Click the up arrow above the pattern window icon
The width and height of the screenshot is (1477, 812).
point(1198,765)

...

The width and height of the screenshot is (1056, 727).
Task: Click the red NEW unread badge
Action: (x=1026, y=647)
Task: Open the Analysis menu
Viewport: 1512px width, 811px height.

To be done: Copy everything from the line containing "Click the up" down to the line containing "point(1198,765)" in the data above, exactly as those lines appear.

Result:
Click the up arrow above the pattern window icon
The width and height of the screenshot is (1477, 812).
point(1198,765)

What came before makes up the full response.